[Collected data entries]
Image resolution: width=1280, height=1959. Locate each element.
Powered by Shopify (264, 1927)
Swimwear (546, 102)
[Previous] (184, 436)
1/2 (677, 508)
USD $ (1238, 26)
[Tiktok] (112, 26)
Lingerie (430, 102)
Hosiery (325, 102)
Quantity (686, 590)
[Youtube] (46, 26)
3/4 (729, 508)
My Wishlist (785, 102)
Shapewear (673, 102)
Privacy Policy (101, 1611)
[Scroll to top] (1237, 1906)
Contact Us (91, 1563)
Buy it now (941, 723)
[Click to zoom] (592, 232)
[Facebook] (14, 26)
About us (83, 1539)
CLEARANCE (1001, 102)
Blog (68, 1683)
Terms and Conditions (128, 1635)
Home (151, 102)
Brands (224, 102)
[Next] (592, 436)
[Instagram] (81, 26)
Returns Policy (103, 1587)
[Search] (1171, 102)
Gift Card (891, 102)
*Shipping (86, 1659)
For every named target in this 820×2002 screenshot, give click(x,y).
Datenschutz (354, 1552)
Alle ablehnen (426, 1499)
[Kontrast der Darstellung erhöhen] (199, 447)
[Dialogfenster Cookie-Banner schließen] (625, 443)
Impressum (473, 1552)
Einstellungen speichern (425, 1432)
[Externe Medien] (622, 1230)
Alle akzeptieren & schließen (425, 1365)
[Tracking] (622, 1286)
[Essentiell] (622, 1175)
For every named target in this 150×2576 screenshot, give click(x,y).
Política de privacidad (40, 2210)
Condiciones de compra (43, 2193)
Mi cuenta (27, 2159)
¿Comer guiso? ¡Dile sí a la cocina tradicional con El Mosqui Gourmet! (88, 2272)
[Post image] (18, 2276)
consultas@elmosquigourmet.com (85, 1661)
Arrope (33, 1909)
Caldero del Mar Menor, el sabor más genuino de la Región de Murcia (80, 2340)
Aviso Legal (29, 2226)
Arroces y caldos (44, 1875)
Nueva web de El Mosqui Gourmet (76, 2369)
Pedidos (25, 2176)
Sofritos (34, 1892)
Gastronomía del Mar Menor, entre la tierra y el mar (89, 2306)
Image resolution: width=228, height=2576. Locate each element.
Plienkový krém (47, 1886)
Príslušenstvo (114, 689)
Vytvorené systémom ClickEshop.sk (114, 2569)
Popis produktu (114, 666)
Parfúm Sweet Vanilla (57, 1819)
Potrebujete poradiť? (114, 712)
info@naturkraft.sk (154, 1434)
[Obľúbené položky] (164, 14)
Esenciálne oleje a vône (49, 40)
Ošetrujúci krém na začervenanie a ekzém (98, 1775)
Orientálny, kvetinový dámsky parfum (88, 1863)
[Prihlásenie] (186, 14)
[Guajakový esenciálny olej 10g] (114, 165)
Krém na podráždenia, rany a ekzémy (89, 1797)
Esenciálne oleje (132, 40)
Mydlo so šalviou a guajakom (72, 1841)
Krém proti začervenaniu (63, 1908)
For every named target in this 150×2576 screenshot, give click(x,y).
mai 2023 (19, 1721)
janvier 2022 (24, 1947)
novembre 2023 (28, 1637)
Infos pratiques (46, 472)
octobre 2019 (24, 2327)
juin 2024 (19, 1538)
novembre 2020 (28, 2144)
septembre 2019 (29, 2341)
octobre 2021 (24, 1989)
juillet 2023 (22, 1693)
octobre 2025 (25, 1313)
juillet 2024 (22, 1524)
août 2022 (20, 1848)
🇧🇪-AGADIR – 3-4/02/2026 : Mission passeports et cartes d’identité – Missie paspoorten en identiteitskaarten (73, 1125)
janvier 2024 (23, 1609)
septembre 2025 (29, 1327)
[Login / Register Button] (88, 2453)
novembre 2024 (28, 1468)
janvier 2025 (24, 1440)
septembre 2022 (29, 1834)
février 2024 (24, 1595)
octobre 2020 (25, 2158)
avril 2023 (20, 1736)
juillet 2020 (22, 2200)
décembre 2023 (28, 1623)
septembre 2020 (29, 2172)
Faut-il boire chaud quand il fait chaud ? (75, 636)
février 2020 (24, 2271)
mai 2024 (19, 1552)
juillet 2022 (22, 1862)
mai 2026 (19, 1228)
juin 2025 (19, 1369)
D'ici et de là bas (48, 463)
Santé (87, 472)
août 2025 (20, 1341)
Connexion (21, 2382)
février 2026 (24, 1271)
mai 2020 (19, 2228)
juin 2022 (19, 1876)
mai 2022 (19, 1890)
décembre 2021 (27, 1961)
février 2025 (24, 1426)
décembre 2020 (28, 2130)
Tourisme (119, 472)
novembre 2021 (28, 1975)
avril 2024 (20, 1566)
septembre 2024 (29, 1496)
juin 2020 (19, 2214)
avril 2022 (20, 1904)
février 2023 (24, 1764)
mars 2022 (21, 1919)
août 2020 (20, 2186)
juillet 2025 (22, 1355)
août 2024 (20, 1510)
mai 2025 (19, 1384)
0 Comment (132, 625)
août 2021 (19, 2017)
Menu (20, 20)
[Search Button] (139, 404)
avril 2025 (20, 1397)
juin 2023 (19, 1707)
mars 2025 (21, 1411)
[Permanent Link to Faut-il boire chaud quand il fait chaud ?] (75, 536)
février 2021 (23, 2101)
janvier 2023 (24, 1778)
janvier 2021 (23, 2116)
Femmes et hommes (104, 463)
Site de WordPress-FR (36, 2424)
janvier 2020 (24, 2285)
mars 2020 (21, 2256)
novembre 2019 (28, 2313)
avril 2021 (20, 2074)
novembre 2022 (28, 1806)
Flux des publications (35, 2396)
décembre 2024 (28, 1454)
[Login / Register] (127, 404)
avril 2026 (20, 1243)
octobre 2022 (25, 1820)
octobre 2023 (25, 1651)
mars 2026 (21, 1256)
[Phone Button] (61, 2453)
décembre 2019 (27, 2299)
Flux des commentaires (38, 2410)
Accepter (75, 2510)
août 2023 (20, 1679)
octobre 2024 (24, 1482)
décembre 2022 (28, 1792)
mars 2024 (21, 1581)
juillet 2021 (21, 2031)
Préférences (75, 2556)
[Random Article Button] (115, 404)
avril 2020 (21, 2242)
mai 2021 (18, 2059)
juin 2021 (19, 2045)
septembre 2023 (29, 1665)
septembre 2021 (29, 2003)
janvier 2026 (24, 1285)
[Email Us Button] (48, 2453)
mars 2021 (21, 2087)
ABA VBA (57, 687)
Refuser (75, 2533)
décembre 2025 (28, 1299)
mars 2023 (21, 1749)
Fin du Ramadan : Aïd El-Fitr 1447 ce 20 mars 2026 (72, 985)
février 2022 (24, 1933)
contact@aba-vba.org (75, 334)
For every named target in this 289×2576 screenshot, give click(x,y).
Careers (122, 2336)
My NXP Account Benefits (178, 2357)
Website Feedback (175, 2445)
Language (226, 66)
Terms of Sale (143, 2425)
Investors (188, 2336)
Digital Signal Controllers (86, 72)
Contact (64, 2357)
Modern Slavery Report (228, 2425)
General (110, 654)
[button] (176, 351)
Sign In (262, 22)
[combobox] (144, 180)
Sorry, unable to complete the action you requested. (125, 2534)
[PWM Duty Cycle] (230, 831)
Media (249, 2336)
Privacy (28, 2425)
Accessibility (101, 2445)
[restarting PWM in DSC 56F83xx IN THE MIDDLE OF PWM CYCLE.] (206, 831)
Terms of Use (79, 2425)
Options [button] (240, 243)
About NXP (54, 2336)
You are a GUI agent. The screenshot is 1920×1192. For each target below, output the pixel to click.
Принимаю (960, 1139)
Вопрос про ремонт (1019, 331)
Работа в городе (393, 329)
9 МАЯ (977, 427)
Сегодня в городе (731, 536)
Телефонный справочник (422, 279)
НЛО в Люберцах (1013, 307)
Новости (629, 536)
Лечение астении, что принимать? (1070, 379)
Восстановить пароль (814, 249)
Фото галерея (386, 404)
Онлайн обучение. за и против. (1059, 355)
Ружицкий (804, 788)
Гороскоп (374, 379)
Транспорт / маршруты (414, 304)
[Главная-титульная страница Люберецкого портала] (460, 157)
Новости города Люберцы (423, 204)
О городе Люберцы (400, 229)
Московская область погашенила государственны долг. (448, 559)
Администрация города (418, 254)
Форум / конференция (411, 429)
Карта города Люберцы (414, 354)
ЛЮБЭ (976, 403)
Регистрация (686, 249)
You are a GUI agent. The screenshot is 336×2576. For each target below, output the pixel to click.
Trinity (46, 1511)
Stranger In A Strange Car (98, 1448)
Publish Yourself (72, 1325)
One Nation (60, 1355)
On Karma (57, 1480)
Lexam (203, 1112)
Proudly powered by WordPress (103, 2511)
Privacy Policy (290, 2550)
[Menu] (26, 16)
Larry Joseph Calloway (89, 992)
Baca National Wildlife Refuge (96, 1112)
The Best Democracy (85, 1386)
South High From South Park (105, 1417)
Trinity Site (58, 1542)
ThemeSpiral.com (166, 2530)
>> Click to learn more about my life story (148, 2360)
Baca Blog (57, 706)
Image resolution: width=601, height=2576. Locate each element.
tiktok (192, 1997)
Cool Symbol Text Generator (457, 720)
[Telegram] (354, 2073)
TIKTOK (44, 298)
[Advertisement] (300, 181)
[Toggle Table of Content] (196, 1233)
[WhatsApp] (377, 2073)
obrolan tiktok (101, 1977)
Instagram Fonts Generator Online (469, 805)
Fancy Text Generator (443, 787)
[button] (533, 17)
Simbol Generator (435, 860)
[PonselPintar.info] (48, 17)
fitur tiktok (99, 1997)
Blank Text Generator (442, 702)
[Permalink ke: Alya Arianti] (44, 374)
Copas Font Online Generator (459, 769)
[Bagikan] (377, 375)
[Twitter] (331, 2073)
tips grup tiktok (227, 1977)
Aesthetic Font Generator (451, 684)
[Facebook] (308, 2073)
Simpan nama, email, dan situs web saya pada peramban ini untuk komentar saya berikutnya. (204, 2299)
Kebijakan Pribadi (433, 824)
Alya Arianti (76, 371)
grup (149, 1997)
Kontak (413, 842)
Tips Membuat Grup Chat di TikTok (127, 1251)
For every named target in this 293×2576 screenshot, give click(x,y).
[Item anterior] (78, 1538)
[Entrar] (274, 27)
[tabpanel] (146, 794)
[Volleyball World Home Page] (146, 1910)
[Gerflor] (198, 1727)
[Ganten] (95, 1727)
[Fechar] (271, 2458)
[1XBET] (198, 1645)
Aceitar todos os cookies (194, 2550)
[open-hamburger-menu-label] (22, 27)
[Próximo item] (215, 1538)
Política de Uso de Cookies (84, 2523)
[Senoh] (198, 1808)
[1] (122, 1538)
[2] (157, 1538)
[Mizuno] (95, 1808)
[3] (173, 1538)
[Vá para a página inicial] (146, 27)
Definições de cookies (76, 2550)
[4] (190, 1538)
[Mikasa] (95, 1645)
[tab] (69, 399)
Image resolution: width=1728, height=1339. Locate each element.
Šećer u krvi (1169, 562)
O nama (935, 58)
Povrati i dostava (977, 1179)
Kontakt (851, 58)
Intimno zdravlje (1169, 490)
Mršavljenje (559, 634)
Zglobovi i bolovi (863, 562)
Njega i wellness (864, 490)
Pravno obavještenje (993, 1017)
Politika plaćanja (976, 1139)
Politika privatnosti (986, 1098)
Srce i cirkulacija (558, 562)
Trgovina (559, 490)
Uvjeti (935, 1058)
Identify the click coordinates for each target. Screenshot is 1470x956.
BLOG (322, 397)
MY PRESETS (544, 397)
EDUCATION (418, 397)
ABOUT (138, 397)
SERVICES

* Action item
On how many lines above does the word "février" appear? Only the number should be given.

* Answer to the exercise
7